Item coordinate data:

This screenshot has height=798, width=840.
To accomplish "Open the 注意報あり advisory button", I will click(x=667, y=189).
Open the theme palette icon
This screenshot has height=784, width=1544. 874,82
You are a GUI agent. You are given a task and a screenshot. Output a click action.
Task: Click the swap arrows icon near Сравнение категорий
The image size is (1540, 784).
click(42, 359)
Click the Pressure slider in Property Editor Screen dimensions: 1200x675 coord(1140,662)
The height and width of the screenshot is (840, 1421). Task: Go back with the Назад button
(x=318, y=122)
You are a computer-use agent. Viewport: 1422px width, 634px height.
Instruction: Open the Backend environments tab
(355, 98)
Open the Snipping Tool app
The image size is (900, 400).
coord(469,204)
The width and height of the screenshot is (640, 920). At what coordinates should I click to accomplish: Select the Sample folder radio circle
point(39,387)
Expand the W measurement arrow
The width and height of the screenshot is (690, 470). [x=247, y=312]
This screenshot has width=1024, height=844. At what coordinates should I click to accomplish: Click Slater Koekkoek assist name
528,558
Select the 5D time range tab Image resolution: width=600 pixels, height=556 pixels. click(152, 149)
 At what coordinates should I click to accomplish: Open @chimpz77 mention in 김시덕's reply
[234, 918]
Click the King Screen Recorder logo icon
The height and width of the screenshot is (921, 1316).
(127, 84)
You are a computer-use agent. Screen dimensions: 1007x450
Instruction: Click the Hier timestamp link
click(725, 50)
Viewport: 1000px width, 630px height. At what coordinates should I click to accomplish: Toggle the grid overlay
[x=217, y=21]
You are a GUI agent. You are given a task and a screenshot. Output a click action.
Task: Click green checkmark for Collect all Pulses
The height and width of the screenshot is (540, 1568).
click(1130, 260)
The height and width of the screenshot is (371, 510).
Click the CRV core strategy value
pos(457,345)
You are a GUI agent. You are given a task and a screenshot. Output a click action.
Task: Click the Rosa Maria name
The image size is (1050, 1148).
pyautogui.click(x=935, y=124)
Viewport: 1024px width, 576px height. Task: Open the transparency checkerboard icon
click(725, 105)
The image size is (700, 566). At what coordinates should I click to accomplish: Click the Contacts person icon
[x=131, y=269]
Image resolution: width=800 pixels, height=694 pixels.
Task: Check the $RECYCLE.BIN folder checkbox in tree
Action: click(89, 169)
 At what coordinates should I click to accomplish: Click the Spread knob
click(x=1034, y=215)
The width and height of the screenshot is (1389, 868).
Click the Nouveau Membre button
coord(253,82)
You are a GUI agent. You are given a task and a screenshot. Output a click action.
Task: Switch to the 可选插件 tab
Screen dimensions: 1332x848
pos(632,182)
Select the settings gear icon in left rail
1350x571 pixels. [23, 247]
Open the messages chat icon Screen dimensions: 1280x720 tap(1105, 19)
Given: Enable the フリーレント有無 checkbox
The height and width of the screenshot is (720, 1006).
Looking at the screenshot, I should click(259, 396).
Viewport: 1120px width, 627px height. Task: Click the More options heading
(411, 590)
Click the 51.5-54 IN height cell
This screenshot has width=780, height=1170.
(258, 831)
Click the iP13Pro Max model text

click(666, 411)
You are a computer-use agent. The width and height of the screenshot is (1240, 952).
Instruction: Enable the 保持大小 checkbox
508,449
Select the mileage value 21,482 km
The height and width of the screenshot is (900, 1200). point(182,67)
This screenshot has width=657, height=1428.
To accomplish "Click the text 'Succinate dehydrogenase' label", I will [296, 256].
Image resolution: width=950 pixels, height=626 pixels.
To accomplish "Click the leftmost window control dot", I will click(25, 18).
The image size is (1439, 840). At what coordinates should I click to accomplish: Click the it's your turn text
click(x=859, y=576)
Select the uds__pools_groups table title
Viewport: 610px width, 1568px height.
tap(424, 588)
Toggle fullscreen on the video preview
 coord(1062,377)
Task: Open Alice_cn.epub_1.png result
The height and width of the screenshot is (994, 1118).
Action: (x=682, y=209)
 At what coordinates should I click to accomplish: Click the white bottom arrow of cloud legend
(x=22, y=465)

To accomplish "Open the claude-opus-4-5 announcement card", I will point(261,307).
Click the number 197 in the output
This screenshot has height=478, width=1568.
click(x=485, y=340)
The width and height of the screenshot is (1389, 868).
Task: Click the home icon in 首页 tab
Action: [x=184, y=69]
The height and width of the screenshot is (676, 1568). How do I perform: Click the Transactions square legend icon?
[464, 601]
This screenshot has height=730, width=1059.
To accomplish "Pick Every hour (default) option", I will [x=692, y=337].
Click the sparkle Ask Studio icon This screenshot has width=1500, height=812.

TASK INSTRUCTIONS: Convert the rows above into a Markdown table with two columns, "No." and "Line." Put a sequential row number in "No." and each line in "Line," leaving out blank lines.

ANSWER FOR THE TASK:
| No. | Line |
|---|---|
| 1 | This screenshot has height=798, width=840. |
| 2 | To accomplish "Open the 注意報あり advisory button", I will click(x=667, y=189). |
| 3 | Open the theme palette icon |
| 4 | This screenshot has height=784, width=1544. 874,82 |
| 5 | You are a GUI agent. You are given a task and a screenshot. Output a click action. |
| 6 | Task: Click the swap arrows icon near Сравнение категорий |
| 7 | The image size is (1540, 784). |
| 8 | click(42, 359) |
| 9 | Click the Pressure slider in Property Editor Screen dimensions: 1200x675 coord(1140,662) |
| 10 | The height and width of the screenshot is (840, 1421). Task: Go back with the Назад button |
| 11 | (x=318, y=122) |
| 12 | You are a computer-use agent. Viewport: 1422px width, 634px height. |
| 13 | Instruction: Open the Backend environments tab |
| 14 | (355, 98) |
| 15 | Open the Snipping Tool app |
| 16 | The image size is (900, 400). |
| 17 | coord(469,204) |
| 18 | The width and height of the screenshot is (640, 920). At what coordinates should I click to accomplish: Select the Sample folder radio circle |
| 19 | point(39,387) |
| 20 | Expand the W measurement arrow |
| 21 | The width and height of the screenshot is (690, 470). [x=247, y=312] |
| 22 | This screenshot has width=1024, height=844. At what coordinates should I click to accomplish: Click Slater Koekkoek assist name |
| 23 | 528,558 |
| 24 | Select the 5D time range tab Image resolution: width=600 pixels, height=556 pixels. click(152, 149) |
| 25 |  At what coordinates should I click to accomplish: Open @chimpz77 mention in 김시덕's reply |
| 26 | [234, 918] |
| 27 | Click the King Screen Recorder logo icon |
| 28 | The height and width of the screenshot is (921, 1316). |
| 29 | (127, 84) |
| 30 | You are a computer-use agent. Screen dimensions: 1007x450 |
| 31 | Instruction: Click the Hier timestamp link |
| 32 | click(725, 50) |
| 33 | Viewport: 1000px width, 630px height. At what coordinates should I click to accomplish: Toggle the grid overlay |
| 34 | [x=217, y=21] |
| 35 | You are a GUI agent. You are given a task and a screenshot. Output a click action. |
| 36 | Task: Click green checkmark for Collect all Pulses |
| 37 | The height and width of the screenshot is (540, 1568). |
| 38 | click(1130, 260) |
| 39 | The height and width of the screenshot is (371, 510). |
| 40 | Click the CRV core strategy value |
| 41 | pos(457,345) |
| 42 | You are a GUI agent. You are given a task and a screenshot. Output a click action. |
| 43 | Task: Click the Rosa Maria name |
| 44 | The image size is (1050, 1148). |
| 45 | pyautogui.click(x=935, y=124) |
| 46 | Viewport: 1024px width, 576px height. Task: Open the transparency checkerboard icon |
| 47 | click(725, 105) |
| 48 | The image size is (700, 566). At what coordinates should I click to accomplish: Click the Contacts person icon |
| 49 | [x=131, y=269] |
| 50 | Image resolution: width=800 pixels, height=694 pixels. |
| 51 | Task: Check the $RECYCLE.BIN folder checkbox in tree |
| 52 | Action: click(89, 169) |
| 53 |  At what coordinates should I click to accomplish: Click the Spread knob |
| 54 | click(x=1034, y=215) |
| 55 | The width and height of the screenshot is (1389, 868). |
| 56 | Click the Nouveau Membre button |
| 57 | coord(253,82) |
| 58 | You are a GUI agent. You are given a task and a screenshot. Output a click action. |
| 59 | Task: Switch to the 可选插件 tab |
| 60 | Screen dimensions: 1332x848 |
| 61 | pos(632,182) |
| 62 | Select the settings gear icon in left rail |
| 63 | 1350x571 pixels. [23, 247] |
| 64 | Open the messages chat icon Screen dimensions: 1280x720 tap(1105, 19) |
| 65 | Given: Enable the フリーレント有無 checkbox |
| 66 | The height and width of the screenshot is (720, 1006). |
| 67 | Looking at the screenshot, I should click(259, 396). |
| 68 | Viewport: 1120px width, 627px height. Task: Click the More options heading |
| 69 | (411, 590) |
| 70 | Click the 51.5-54 IN height cell |
| 71 | This screenshot has width=780, height=1170. |
| 72 | (258, 831) |
| 73 | Click the iP13Pro Max model text |
| 74 | click(666, 411) |
| 75 | You are a computer-use agent. The width and height of the screenshot is (1240, 952). |
| 76 | Instruction: Enable the 保持大小 checkbox |
| 77 | 508,449 |
| 78 | Select the mileage value 21,482 km |
| 79 | The height and width of the screenshot is (900, 1200). point(182,67) |
| 80 | This screenshot has width=657, height=1428. |
| 81 | To accomplish "Click the text 'Succinate dehydrogenase' label", I will [296, 256]. |
| 82 | Image resolution: width=950 pixels, height=626 pixels. |
| 83 | To accomplish "Click the leftmost window control dot", I will click(25, 18). |
| 84 | The image size is (1439, 840). At what coordinates should I click to accomplish: Click the it's your turn text |
| 85 | click(x=859, y=576) |
| 86 | Select the uds__pools_groups table title |
| 87 | Viewport: 610px width, 1568px height. |
| 88 | tap(424, 588) |
| 89 | Toggle fullscreen on the video preview |
| 90 |  coord(1062,377) |
| 91 | Task: Open Alice_cn.epub_1.png result |
| 92 | The height and width of the screenshot is (994, 1118). |
| 93 | Action: (x=682, y=209) |
| 94 |  At what coordinates should I click to accomplish: Click the white bottom arrow of cloud legend |
| 95 | (x=22, y=465) |
| 96 | To accomplish "Open the claude-opus-4-5 announcement card", I will point(261,307). |
| 97 | Click the number 197 in the output |
| 98 | This screenshot has height=478, width=1568. |
| 99 | click(x=485, y=340) |
| 100 | The width and height of the screenshot is (1389, 868). |
| 101 | Task: Click the home icon in 首页 tab |
| 102 | Action: [x=184, y=69] |
| 103 | The height and width of the screenshot is (676, 1568). How do I perform: Click the Transactions square legend icon? |
| 104 | [464, 601] |
| 105 | This screenshot has height=730, width=1059. |
| 106 | To accomplish "Pick Every hour (default) option", I will [x=692, y=337]. |
| 107 | Click the sparkle Ask Studio icon This screenshot has width=1500, height=812. |